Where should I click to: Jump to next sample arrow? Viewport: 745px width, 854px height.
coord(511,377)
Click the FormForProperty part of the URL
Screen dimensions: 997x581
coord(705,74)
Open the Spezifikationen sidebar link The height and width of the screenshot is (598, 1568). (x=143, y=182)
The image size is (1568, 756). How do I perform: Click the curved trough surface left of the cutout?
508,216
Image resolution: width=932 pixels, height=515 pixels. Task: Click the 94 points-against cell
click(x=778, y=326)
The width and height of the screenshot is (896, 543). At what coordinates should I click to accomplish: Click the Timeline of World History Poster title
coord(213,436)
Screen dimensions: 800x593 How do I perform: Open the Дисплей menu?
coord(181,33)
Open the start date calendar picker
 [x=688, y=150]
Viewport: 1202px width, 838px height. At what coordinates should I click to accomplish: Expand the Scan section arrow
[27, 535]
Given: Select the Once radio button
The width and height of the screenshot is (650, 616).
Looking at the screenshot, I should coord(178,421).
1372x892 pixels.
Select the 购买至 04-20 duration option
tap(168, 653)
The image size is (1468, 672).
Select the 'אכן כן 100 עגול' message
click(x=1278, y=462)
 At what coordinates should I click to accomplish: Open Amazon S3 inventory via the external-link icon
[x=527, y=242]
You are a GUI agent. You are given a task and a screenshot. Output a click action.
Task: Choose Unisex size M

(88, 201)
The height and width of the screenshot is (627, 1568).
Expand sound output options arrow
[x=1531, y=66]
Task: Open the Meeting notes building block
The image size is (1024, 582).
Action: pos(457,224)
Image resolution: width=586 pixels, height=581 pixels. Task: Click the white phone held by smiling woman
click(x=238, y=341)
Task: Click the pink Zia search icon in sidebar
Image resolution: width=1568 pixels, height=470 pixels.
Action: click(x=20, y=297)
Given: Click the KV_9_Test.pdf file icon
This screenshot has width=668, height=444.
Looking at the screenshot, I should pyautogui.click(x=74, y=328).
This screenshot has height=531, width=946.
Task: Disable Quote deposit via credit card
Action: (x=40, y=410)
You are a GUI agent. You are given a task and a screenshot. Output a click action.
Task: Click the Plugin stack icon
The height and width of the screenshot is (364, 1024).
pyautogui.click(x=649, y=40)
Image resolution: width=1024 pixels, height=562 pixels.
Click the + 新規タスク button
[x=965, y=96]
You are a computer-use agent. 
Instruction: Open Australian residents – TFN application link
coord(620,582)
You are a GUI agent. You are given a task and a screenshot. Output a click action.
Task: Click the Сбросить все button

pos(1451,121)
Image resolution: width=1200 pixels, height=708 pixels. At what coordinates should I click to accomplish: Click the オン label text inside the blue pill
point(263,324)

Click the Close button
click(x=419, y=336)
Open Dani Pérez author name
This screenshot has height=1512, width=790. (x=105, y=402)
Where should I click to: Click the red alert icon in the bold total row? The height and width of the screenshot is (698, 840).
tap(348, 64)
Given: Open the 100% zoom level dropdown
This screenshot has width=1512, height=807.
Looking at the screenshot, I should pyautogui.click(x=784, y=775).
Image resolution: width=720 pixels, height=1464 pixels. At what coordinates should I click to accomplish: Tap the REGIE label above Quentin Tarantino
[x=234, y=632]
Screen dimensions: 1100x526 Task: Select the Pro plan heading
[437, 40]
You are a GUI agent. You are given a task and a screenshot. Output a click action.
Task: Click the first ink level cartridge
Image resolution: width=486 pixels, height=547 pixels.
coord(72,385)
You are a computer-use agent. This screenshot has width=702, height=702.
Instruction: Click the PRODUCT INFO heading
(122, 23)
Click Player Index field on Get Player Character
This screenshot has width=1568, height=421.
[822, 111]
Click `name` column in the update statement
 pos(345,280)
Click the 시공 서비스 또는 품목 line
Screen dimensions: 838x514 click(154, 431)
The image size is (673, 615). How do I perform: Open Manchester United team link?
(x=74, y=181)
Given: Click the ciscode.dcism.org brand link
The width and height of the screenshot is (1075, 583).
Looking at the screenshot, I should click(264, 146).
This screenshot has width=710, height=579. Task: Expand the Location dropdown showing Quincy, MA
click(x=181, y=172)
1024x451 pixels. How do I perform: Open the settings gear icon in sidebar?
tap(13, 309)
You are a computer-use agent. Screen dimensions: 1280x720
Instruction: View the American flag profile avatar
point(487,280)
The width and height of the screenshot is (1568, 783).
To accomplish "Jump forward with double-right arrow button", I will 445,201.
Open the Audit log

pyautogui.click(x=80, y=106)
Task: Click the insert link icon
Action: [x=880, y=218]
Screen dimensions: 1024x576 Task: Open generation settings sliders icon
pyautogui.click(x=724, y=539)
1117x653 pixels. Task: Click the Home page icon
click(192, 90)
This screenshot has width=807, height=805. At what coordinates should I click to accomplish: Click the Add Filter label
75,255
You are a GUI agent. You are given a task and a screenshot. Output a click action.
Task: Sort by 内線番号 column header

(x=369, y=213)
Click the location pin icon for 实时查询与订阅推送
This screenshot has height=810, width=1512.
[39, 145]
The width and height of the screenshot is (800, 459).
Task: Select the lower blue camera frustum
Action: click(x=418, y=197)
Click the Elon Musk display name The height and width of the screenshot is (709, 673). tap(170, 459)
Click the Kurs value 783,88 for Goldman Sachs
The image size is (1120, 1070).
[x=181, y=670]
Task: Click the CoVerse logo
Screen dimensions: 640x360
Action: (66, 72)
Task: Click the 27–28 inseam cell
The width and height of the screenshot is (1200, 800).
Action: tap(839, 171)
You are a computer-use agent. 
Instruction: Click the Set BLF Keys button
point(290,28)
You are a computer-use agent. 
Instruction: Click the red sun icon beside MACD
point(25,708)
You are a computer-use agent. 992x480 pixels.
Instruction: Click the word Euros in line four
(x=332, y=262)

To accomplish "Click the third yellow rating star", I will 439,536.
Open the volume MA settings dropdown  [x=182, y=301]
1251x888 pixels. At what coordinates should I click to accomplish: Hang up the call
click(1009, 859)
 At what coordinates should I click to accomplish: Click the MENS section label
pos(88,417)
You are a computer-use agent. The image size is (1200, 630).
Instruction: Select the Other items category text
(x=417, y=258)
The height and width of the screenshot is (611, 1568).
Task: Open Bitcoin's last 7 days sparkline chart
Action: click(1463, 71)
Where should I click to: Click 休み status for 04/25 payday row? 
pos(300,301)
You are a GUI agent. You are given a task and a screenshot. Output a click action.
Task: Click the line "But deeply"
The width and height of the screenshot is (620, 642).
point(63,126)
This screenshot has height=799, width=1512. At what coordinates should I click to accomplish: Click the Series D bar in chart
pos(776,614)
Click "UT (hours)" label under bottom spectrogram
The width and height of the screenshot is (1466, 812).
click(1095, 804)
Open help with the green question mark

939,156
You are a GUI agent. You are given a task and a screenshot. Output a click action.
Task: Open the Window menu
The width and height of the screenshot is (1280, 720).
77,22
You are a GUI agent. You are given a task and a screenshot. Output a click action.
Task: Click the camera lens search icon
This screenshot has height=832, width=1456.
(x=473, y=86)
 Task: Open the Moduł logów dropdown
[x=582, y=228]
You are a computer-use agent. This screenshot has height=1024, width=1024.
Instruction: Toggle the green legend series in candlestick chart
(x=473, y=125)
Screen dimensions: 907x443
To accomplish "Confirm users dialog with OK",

- _What you should do_: The material above must be written out again in full, exactly.

- _Answer to this problem_:
Where should I click to: Jump to next sample arrow? Viewport: 745px width, 854px height.
coord(511,377)
Click the FormForProperty part of the URL
Screen dimensions: 997x581
coord(705,74)
Open the Spezifikationen sidebar link The height and width of the screenshot is (598, 1568). (x=143, y=182)
The image size is (1568, 756). How do I perform: Click the curved trough surface left of the cutout?
508,216
Image resolution: width=932 pixels, height=515 pixels. Task: Click the 94 points-against cell
click(x=778, y=326)
The width and height of the screenshot is (896, 543). At what coordinates should I click to accomplish: Click the Timeline of World History Poster title
coord(213,436)
Screen dimensions: 800x593 How do I perform: Open the Дисплей menu?
coord(181,33)
Open the start date calendar picker
 [x=688, y=150]
Viewport: 1202px width, 838px height. At what coordinates should I click to accomplish: Expand the Scan section arrow
[27, 535]
Given: Select the Once radio button
The width and height of the screenshot is (650, 616).
Looking at the screenshot, I should coord(178,421).
1372x892 pixels.
Select the 购买至 04-20 duration option
tap(168, 653)
The image size is (1468, 672).
Select the 'אכן כן 100 עגול' message
click(x=1278, y=462)
 At what coordinates should I click to accomplish: Open Amazon S3 inventory via the external-link icon
[x=527, y=242]
You are a GUI agent. You are given a task and a screenshot. Output a click action.
Task: Choose Unisex size M

(88, 201)
The height and width of the screenshot is (627, 1568).
Expand sound output options arrow
[x=1531, y=66]
Task: Open the Meeting notes building block
The image size is (1024, 582).
Action: pos(457,224)
Image resolution: width=586 pixels, height=581 pixels. Task: Click the white phone held by smiling woman
click(x=238, y=341)
Task: Click the pink Zia search icon in sidebar
Image resolution: width=1568 pixels, height=470 pixels.
Action: click(x=20, y=297)
Given: Click the KV_9_Test.pdf file icon
This screenshot has width=668, height=444.
Looking at the screenshot, I should pyautogui.click(x=74, y=328).
This screenshot has height=531, width=946.
Task: Disable Quote deposit via credit card
Action: (x=40, y=410)
You are a GUI agent. You are given a task and a screenshot. Output a click action.
Task: Click the Plugin stack icon
The height and width of the screenshot is (364, 1024).
pyautogui.click(x=649, y=40)
Image resolution: width=1024 pixels, height=562 pixels.
Click the + 新規タスク button
[x=965, y=96]
You are a computer-use agent. 
Instruction: Open Australian residents – TFN application link
coord(620,582)
You are a GUI agent. You are given a task and a screenshot. Output a click action.
Task: Click the Сбросить все button

pos(1451,121)
Image resolution: width=1200 pixels, height=708 pixels. At what coordinates should I click to accomplish: Click the オン label text inside the blue pill
point(263,324)

Click the Close button
click(x=419, y=336)
Open Dani Pérez author name
This screenshot has height=1512, width=790. (x=105, y=402)
Where should I click to: Click the red alert icon in the bold total row? The height and width of the screenshot is (698, 840).
tap(348, 64)
Given: Open the 100% zoom level dropdown
This screenshot has width=1512, height=807.
Looking at the screenshot, I should pyautogui.click(x=784, y=775).
Image resolution: width=720 pixels, height=1464 pixels. At what coordinates should I click to accomplish: Tap the REGIE label above Quentin Tarantino
[x=234, y=632]
Screen dimensions: 1100x526 Task: Select the Pro plan heading
[437, 40]
You are a GUI agent. You are given a task and a screenshot. Output a click action.
Task: Click the first ink level cartridge
Image resolution: width=486 pixels, height=547 pixels.
coord(72,385)
You are a computer-use agent. This screenshot has width=702, height=702.
Instruction: Click the PRODUCT INFO heading
(122, 23)
Click Player Index field on Get Player Character
This screenshot has width=1568, height=421.
[822, 111]
Click `name` column in the update statement
 pos(345,280)
Click the 시공 서비스 또는 품목 line
Screen dimensions: 838x514 click(154, 431)
The image size is (673, 615). How do I perform: Open Manchester United team link?
(x=74, y=181)
Given: Click the ciscode.dcism.org brand link
The width and height of the screenshot is (1075, 583).
Looking at the screenshot, I should click(264, 146).
This screenshot has width=710, height=579. Task: Expand the Location dropdown showing Quincy, MA
click(x=181, y=172)
1024x451 pixels. How do I perform: Open the settings gear icon in sidebar?
tap(13, 309)
You are a computer-use agent. Screen dimensions: 1280x720
Instruction: View the American flag profile avatar
point(487,280)
The width and height of the screenshot is (1568, 783).
To accomplish "Jump forward with double-right arrow button", I will 445,201.
Open the Audit log

pyautogui.click(x=80, y=106)
Task: Click the insert link icon
Action: [x=880, y=218]
Screen dimensions: 1024x576 Task: Open generation settings sliders icon
pyautogui.click(x=724, y=539)
1117x653 pixels. Task: Click the Home page icon
click(192, 90)
This screenshot has width=807, height=805. At what coordinates should I click to accomplish: Click the Add Filter label
75,255
You are a GUI agent. You are given a task and a screenshot. Output a click action.
Task: Sort by 内線番号 column header

(x=369, y=213)
Click the location pin icon for 实时查询与订阅推送
This screenshot has height=810, width=1512.
[39, 145]
The width and height of the screenshot is (800, 459).
Task: Select the lower blue camera frustum
Action: click(x=418, y=197)
Click the Elon Musk display name The height and width of the screenshot is (709, 673). tap(170, 459)
Click the Kurs value 783,88 for Goldman Sachs
The image size is (1120, 1070).
[x=181, y=670]
Task: Click the CoVerse logo
Screen dimensions: 640x360
Action: (66, 72)
Task: Click the 27–28 inseam cell
The width and height of the screenshot is (1200, 800).
Action: tap(839, 171)
You are a computer-use agent. 
Instruction: Click the Set BLF Keys button
point(290,28)
You are a computer-use agent. 
Instruction: Click the red sun icon beside MACD
point(25,708)
You are a computer-use agent. 992x480 pixels.
Instruction: Click the word Euros in line four
(x=332, y=262)

To accomplish "Click the third yellow rating star", I will 439,536.
Open the volume MA settings dropdown  [x=182, y=301]
1251x888 pixels. At what coordinates should I click to accomplish: Hang up the call
click(1009, 859)
 At what coordinates should I click to accomplish: Click the MENS section label
pos(88,417)
You are a computer-use agent. The image size is (1200, 630).
Instruction: Select the Other items category text
(x=417, y=258)
The height and width of the screenshot is (611, 1568).
Task: Open Bitcoin's last 7 days sparkline chart
Action: click(1463, 71)
Where should I click to: Click 休み status for 04/25 payday row? 
pos(300,301)
You are a GUI agent. You are given a task and a screenshot. Output a click action.
Task: Click the line "But deeply"
The width and height of the screenshot is (620, 642).
point(63,126)
This screenshot has height=799, width=1512. At what coordinates should I click to accomplish: Click the Series D bar in chart
pos(776,614)
Click "UT (hours)" label under bottom spectrogram
The width and height of the screenshot is (1466, 812).
click(1095, 804)
Open help with the green question mark

939,156
You are a GUI agent. You are given a task and a screenshot. Output a click action.
Task: Open the Window menu
The width and height of the screenshot is (1280, 720).
77,22
You are a GUI agent. You are given a task and a screenshot. Output a click action.
Task: Click the camera lens search icon
This screenshot has height=832, width=1456.
(x=473, y=86)
 Task: Open the Moduł logów dropdown
[x=582, y=228]
You are a computer-use agent. This screenshot has height=1024, width=1024.
Instruction: Toggle the green legend series in candlestick chart
(x=473, y=125)
Screen dimensions: 907x443
To accomplish "Confirm users dialog with OK",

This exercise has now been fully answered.